LifeBridge Health has joined the ranks of healthcare organizations making a major investment in virtual care. The health system has created a “virtual hospital” which evaluates and in some cases treats patients remotely.
It follows in the footsteps of entities like the Chesterfield, MO-based Mercy Virtual Care Center, a four-story facility which focuses solely on virtual care, and Intermountain Healthcare’s virtual hospital service bringing together 35 telehealth programs.
The $54 million Mercy Virtual Care Center, which launched in late 2015, offers telestroke services, an electronic ICU, remote monitoring for thousands of patients and a team of virtual hospitalists.
The LifeBridge virtual hospital, for its part, is located at LifeBridge’s Sinai Hospital location in Baltimore and is integrated more directly with hospital operations. The program, which was rolled out after pilot testing at its Northwest Hospital facility, includes a hospital-based clinical command center where the care team tracks the number of incoming patients, patient discharges and bed availability across the LifeBridge system.
The virtual hospital delivers patient care through telemedicine services and international clinical call centers. The clinical call centers are staffed with nurses and advanced practice providers licensed in Maryland, while call centers in Manila and Jerusalem answer patient questions, manage prescription refill requests and schedule follow-up appointments and transportation.
Health system CMIO Dr. Jonathan Thierman, who leads the program, reports that center staff currently handle more than 1,000 patient cases per month virtually, according to an article appearing in the Baltimore Business Journal.
Under its virtual hospital model, emergency department providers communicate with patients using a videoconferencing monitor which paramedics bring to patients when responding to calls for medical assistance or when the hospital sends the ambulance to a patient. After conducting the videoconference, providers then treat the patient or direct them to another more appropriate level of care.
Meanwhile, using videoconferencing tools, virtual hospital care providers see and interact with patients while nurses conduct triage screening. The virtual providers can also use portals to request or review tests or lab work, along with accessing nursing notes, making diagnoses and creating treatment plans.
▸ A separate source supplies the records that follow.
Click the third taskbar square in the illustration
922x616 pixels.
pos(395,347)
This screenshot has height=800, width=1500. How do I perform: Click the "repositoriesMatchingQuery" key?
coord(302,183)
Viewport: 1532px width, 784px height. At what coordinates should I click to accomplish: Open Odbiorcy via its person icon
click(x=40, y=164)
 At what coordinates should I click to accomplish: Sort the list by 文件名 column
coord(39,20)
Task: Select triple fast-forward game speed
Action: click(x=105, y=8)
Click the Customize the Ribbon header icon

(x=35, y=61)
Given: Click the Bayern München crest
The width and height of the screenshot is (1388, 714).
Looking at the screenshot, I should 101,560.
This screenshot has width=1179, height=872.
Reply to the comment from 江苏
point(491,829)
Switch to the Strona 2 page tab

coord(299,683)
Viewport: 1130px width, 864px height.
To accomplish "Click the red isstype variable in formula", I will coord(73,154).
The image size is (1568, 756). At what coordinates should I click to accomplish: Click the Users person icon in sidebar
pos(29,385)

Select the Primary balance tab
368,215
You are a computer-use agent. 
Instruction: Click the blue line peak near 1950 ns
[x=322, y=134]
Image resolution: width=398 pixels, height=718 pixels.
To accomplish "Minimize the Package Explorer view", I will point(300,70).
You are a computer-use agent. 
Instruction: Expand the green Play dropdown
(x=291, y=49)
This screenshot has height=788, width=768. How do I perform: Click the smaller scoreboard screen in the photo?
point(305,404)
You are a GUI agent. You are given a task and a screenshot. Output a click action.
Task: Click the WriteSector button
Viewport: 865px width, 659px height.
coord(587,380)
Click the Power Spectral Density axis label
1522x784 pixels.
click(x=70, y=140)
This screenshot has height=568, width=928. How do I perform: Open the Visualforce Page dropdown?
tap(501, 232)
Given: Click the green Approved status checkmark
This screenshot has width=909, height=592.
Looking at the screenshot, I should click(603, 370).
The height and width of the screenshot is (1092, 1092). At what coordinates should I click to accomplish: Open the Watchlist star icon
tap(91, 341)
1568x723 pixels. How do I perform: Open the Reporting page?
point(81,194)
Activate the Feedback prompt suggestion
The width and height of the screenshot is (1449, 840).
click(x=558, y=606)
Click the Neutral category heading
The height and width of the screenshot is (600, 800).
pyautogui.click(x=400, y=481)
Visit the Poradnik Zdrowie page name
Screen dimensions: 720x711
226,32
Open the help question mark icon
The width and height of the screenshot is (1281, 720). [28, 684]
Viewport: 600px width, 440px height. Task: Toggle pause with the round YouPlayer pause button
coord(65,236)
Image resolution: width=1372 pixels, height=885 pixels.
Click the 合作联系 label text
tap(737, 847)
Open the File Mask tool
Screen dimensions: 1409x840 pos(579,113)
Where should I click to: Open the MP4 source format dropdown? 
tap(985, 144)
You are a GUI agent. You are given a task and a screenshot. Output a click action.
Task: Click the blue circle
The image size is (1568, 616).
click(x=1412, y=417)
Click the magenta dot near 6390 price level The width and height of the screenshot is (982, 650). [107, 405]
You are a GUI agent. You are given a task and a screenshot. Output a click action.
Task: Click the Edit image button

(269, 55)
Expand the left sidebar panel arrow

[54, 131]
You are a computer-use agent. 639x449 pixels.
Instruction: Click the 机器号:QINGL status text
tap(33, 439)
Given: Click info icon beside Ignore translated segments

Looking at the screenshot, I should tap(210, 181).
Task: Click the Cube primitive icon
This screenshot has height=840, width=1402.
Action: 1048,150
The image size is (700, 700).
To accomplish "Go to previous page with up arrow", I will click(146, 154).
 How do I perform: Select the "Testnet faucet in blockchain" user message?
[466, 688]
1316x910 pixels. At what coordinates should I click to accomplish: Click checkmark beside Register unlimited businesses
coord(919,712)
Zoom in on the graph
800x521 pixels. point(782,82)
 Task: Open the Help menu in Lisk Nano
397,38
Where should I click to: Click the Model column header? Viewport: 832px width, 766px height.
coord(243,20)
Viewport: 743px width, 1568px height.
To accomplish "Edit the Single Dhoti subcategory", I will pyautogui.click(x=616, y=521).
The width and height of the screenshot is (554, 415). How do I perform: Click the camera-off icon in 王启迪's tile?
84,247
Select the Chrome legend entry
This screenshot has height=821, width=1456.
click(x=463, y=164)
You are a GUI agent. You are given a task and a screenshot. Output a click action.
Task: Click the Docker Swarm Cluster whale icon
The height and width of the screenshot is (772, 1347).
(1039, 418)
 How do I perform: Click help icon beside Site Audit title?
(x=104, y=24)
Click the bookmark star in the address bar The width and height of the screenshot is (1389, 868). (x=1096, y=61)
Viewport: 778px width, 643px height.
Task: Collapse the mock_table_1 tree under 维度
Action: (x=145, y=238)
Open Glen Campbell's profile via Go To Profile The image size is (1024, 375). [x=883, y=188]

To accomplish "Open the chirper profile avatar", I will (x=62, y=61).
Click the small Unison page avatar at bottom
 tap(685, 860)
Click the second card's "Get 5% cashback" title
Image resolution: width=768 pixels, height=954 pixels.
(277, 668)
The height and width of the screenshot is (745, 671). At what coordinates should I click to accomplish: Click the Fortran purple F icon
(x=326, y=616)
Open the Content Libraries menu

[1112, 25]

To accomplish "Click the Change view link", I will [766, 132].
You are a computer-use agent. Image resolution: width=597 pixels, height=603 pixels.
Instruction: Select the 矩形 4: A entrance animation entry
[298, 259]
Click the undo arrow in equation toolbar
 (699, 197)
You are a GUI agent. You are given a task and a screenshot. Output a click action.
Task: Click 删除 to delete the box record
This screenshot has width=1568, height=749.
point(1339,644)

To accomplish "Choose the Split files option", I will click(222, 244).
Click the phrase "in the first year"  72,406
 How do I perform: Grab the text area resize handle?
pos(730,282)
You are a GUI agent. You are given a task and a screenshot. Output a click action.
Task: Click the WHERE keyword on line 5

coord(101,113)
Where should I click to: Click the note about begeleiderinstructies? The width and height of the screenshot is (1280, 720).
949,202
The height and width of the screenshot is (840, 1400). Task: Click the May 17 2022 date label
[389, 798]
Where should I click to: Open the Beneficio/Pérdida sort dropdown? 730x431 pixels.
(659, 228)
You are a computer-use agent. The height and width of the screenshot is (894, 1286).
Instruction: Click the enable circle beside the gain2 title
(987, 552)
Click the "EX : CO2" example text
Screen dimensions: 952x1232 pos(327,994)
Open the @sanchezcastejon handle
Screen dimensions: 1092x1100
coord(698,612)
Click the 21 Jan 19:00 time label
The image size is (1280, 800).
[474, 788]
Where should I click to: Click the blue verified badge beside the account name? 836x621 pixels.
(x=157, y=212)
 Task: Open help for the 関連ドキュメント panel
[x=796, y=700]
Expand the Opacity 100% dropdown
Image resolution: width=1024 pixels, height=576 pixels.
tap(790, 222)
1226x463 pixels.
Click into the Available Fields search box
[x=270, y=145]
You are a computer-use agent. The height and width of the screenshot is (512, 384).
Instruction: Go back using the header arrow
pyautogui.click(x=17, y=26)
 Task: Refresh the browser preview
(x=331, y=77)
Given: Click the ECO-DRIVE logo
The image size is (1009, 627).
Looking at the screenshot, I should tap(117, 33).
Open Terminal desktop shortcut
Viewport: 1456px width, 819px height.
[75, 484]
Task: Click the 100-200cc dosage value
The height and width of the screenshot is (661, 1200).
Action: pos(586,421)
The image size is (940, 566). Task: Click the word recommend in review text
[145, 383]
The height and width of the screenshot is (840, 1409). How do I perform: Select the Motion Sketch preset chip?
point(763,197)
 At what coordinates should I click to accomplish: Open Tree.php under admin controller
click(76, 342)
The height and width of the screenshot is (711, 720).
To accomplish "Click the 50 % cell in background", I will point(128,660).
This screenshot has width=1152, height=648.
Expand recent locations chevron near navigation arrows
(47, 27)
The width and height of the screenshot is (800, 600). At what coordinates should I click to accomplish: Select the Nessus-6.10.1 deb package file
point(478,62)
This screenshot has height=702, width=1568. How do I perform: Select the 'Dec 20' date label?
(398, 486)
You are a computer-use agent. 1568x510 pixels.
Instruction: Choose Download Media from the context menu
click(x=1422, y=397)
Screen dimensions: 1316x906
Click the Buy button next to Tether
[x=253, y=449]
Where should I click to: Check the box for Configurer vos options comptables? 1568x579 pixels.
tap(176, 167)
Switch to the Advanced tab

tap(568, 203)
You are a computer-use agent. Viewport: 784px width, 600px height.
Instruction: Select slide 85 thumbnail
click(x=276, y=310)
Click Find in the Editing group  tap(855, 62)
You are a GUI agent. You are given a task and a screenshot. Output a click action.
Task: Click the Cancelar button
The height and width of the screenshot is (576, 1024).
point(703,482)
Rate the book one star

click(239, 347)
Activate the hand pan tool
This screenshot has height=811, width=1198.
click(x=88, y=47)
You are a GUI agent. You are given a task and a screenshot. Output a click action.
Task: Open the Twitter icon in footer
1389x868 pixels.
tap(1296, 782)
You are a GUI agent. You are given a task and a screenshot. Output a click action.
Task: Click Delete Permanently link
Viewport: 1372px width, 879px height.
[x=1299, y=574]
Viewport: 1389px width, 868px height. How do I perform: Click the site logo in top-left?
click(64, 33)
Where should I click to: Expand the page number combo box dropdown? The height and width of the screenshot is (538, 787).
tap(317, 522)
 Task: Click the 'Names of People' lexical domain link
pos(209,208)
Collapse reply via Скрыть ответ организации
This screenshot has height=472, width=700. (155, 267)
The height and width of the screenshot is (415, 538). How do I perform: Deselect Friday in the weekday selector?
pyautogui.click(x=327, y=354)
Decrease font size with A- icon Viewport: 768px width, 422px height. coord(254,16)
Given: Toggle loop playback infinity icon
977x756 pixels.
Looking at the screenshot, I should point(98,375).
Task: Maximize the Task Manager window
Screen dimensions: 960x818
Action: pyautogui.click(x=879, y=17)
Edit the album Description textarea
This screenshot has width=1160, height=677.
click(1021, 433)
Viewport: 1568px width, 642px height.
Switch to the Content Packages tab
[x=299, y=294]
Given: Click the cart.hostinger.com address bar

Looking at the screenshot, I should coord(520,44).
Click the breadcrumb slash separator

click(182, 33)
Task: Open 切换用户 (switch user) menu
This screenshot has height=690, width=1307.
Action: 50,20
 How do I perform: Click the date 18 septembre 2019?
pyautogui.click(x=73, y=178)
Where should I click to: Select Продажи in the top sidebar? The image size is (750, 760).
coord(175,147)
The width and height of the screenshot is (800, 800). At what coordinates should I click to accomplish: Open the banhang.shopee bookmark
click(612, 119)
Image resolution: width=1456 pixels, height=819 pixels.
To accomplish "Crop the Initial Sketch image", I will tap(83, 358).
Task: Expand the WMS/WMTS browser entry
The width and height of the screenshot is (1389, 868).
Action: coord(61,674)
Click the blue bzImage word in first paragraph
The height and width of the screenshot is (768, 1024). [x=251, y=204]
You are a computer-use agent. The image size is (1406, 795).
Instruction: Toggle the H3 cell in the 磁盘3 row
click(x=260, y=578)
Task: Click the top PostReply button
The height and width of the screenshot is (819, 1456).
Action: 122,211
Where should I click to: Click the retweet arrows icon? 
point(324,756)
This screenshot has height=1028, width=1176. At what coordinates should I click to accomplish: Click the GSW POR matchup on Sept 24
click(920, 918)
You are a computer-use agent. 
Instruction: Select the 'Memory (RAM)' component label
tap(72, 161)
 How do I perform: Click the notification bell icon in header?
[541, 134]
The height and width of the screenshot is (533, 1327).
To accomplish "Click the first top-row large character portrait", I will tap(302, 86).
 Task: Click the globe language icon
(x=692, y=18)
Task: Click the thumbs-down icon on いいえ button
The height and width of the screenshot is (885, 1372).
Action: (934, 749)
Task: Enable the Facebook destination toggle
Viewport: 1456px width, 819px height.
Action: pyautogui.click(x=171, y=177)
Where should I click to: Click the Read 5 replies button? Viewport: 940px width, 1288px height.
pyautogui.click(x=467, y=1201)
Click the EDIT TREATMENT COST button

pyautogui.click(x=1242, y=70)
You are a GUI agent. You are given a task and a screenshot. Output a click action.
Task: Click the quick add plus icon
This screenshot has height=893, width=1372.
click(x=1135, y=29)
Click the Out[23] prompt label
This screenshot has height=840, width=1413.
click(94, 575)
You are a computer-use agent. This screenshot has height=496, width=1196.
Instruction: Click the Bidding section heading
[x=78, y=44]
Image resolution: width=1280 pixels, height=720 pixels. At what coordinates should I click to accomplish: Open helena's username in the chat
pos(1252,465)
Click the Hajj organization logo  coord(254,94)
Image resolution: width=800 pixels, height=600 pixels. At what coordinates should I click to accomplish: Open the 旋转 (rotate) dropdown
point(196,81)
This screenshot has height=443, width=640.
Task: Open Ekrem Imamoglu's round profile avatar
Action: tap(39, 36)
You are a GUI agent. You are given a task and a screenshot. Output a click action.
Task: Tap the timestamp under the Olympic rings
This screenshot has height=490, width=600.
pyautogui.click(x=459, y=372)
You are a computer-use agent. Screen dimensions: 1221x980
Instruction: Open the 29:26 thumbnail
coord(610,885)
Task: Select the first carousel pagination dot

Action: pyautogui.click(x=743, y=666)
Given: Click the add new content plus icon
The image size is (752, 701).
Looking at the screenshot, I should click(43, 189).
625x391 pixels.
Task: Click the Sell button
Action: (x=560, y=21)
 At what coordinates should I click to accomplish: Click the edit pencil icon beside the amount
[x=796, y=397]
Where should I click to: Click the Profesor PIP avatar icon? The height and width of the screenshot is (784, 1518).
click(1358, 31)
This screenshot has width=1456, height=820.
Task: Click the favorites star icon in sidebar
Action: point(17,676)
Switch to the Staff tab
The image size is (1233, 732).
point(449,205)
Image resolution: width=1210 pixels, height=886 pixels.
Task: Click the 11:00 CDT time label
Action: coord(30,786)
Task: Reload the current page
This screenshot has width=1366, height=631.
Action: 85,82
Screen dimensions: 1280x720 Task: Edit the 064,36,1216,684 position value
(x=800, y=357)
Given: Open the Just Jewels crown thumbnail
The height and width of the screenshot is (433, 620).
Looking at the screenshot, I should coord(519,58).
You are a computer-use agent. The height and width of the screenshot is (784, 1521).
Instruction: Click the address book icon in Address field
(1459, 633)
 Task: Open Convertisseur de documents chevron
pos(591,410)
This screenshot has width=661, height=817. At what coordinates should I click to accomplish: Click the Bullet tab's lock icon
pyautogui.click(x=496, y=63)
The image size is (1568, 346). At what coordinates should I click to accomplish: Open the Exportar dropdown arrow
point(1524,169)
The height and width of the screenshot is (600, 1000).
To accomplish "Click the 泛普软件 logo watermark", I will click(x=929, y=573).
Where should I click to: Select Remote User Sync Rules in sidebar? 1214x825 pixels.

In addition to providing better access to care, this program is improving throughput at both its Sinai and Northwest Hospital locations. In fact, during the Northwest Hospital pilot, overall door-to-provider times fell from an average of one hour and 26 minutes to less than 26 minutes, a 69% decrease, over just a few months.
This looks like a worthwhile alternative to the Mercy and Intermountain programs, which appear to be 100% focused on remote care. Integrating virtual services with day to day hospital services appears to offer some significant and easily-observed benefits. I’d be surprised if other hospitals and health systems aren’t trying out similar approaches elsewhere. (If they’re not, they probably should.)
It is worth noting that while Thierman doesn’t discuss how much it cost to put the virtual hospital infrastructure in place, it probably wasn’t cheap. Still, if this approach continues to have a big impact on efficiency and care delivery, it could pay for itself relatively quickly. The whole thing is worth watching.